Directions for this task
Pick up the piece on early New Year festivals around Hanoi after its final sentence and continue it.

Thursday, January 19, 2017

New Year Part Two: Early Festivals Around Hanoi

                                                                        by Jim Goodman

boats on the Đáy River heading to Chùa Hương
       Tết, the Vietnamese New Year, falls on 28 January this year.  People across the country are already preparing for it, buying the decorations, ritual items and gifts for the occasion and arranging a schedule for which days they will visit which relatives.  In Hanoi as elsewhere Tết is mainly a family affair, a time for strengthening the bonds among household members and renewing ties with both living relations and ancestors.  Some activities are public, most notably the government-sponsored midnight fireworks at Hoàn Kiếm Lake that heralds the New Year.  For several nights residents can also watch staged entertainment and circus performances at various venues around the lake.
       On the fourth day of Tết families hold their ancestor rituals and many businesses reopen after that.  The seventh day is Khai H--taking down the New Year Tree—which marks the official end of Tết.  But the general good will towards everyone and genuine conviviality (no one wants to start the year off with any expression of social enmity) continues at least until the full moon day the fifteenth.  It’s still the holiday season to most folks and local festivals have already begun.
musicians at Đền Trịnh
       On the fourth day festival action begins in Mai Đng, Hai Bà Trưng district and Chùa Trằm Gian, an hour south of Hanoi.  The latter includes a water-puppet show and both feature wrestling matches, events held in what us usually pretty chilly weather.  On the fifth day Hanoi residents attend the festival in Đống Đa that honors Quang Trung’s victory in 1788 over the Chinese invaders.   A very history- conscious people, Vietnamese also flock to the one-week festival beginning the following day at the ancient capital of C Loa, across the Red River in Gia Lâm.
       One of the most popular excursions the first fortnight of the New Year, particularly the even-numbered lunar dates, is a pilgrimage to the Perfume Pagoda (Chùa Hương), about 60 km south of Hanoi.  Sited up in the steep limestone hills that mark the topographical terminus of the flat Red River Delta plains, it has been popular with devotees since the temples were established in the 17th century.  
wild game market at Đền Trịnh
       Anticipating the crowds, Hanoi folks set out as early as 5 a.m. for the hour and a half drive to Đức Khê village, where hundreds of boats lie waiting to transport visitors down the Đáy River for an hour to the landing point below the temples.  Early mornings are usually rather foggy this time of year, the picturesque hills in front of the passengers only visible as dark gray shapes.  
       The boats first make a stop a short distance downriver to the 17th century Đền Trịnh, the temple dedicated to the Trịnh Lords, who ruled northern Vietnam from 1592 until 1787 and commissioned most of the more than thirty temples and shrines in the area.  It’s a festive atmosphere here, for besides the pilgrims making their offerings and praying inside the temple, musicians entertain in the courtyard and the carcasses of wild game, mostly deer but also fox, boar and leopard, hang from rafters in an adjacent marketplace.

Entries shown

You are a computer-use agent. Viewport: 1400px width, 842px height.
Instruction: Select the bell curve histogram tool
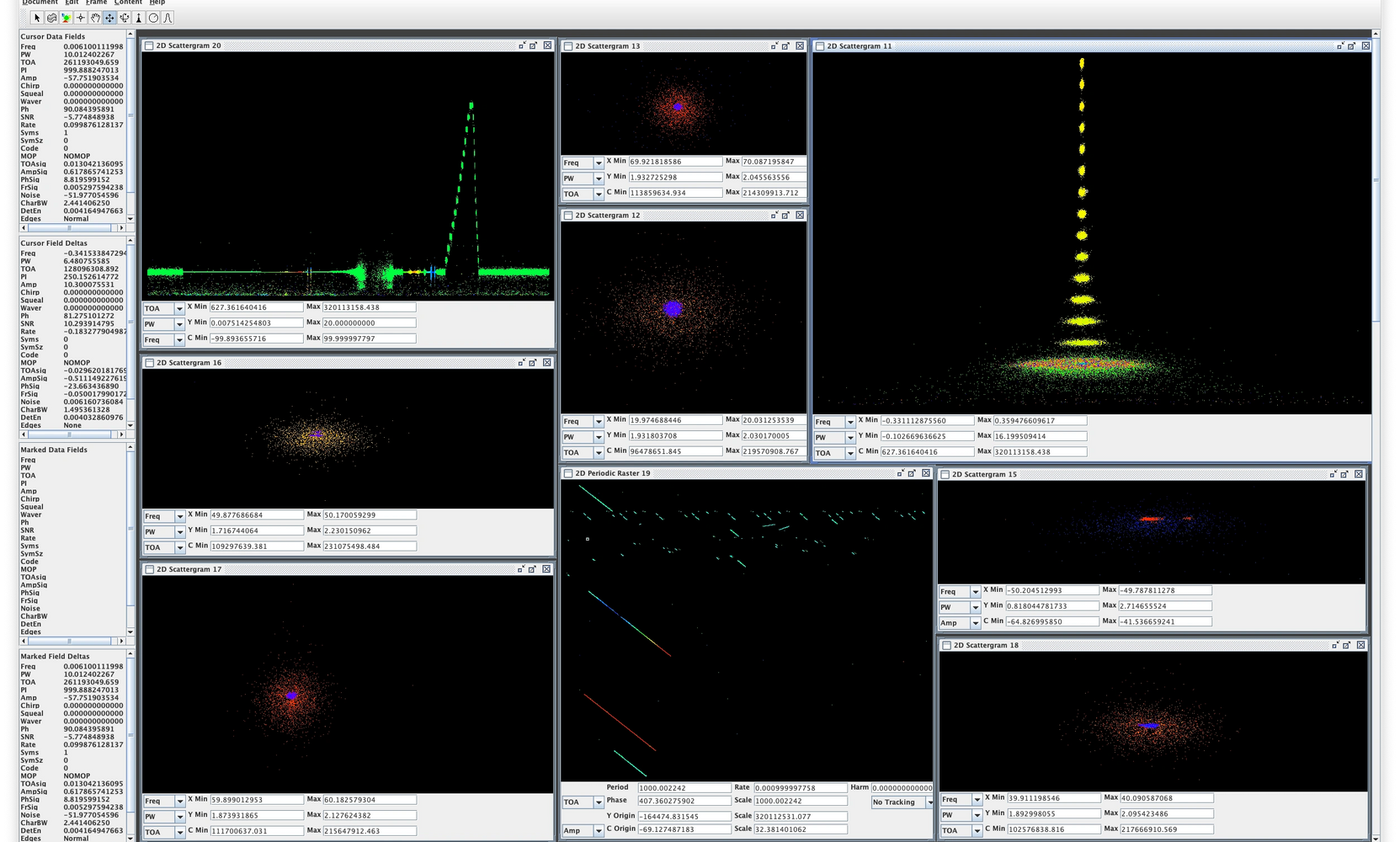(x=168, y=18)
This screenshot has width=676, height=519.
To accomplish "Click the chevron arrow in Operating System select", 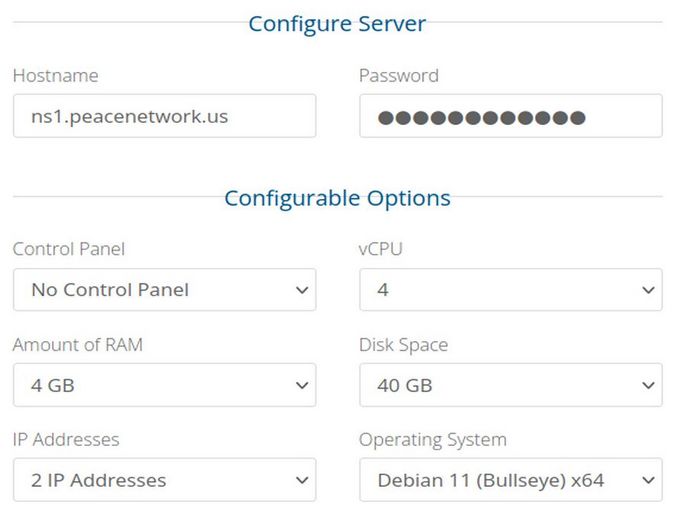I will (x=648, y=480).
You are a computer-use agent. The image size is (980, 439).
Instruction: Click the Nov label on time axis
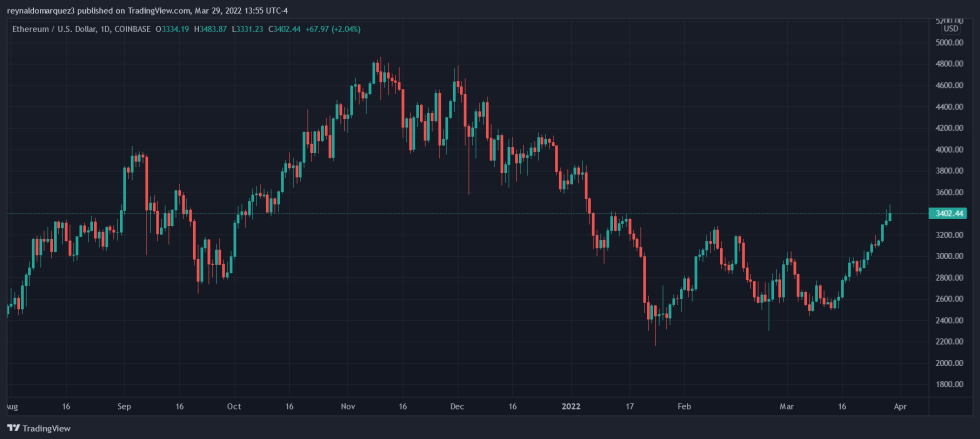[x=347, y=408]
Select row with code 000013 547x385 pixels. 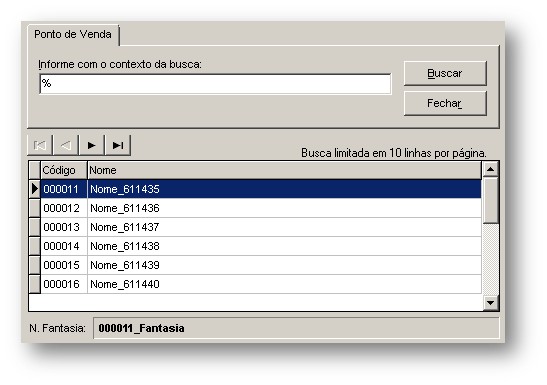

Solved exercise
Thiên Trù Pagoda
       From here it’s a longer ride, passing local fishermen, to the pier below Chùa Hương.  After a 20-minute walk past concession stands, and maybe a stop for a bowl of morning noodles, the pilgrim arrives at Chùa Thiên Trù, another 17th century temple, dedicated to Quan Âm, the Buddhist Goddess of Compassion.  She is supposed to have lived here as a nun in the distant past, 
       Behind the temple a path leads up to mountain to the cave shrine that is the ultimate destination.  In the past, this took one and half to two hours, depending on how slippery it was, with scarcely a any scenic vista.  Since 2006 pilgrims have the far less strenuous option of a cable car to the top, with splendid views on the ride, especially if the fog lifts and the sun comes out.
reaching for the water drops, Hương Tĩch Cave
cable car ride at Chùa Hương
       The mountain is called Hương Tích—Traces of Fragrance—after the sweet selling flowers that start blossoming a month or so later, during Chùa Hương’s festival, which lasts until the end of the third lunar month and is the other popular visiting time.  Both the cable car and pathway end just outside the Hương Tích Cave.  Several shrines and statues of Quan Âm have been set up inside the cave, reached by a stone staircase of 120 steps.  Stalagmites and stalactites, many with designated names, dominate the interior.  Pilgrims jostle under one breast-shaped stalactite to catch the drops of water, associated with good fortune and prosperity.
pilgrims inside Hương Tích Cave
         From the enthusiasm and eagerness with which the pilgrims reach for the water drops one could assume that they are, at least for the occasion, true believers.   It is the first fortnight of Tết, though, when traditional rituals, customs, activities and entertainment accentuate the days and nights.  The holidays remind them that, however modernized they have become in recent decades, they still take pride in their cultural heritage.  At this time all things traditional are revered:  offerings to the gods or the ancestors, pilgrimages to famous temples, dress-up village festivals and ancient indigenous entertainment like water puppets and quan h singing.
female duet at Lim Hill
male soloist at Lim Hill
       One of the oldest singing traditions in Vietnam, originating in the 13th century, quan h is a type of antiphonal singing in which the male and female singers take turns belting out an old tune and then responding to it.  The melodies are those handed down from classical times and the lyrics romantic and sentimental.  In the past the lyrics were spontaneous and the responses to the songs would be applauded when the answering lyrics seemed especially appropriate, or perhaps amusingly risqué.  Nowadays hundreds of quan h songs have been recorded and singers can choose from a vast repertoire of standardized song dialogues.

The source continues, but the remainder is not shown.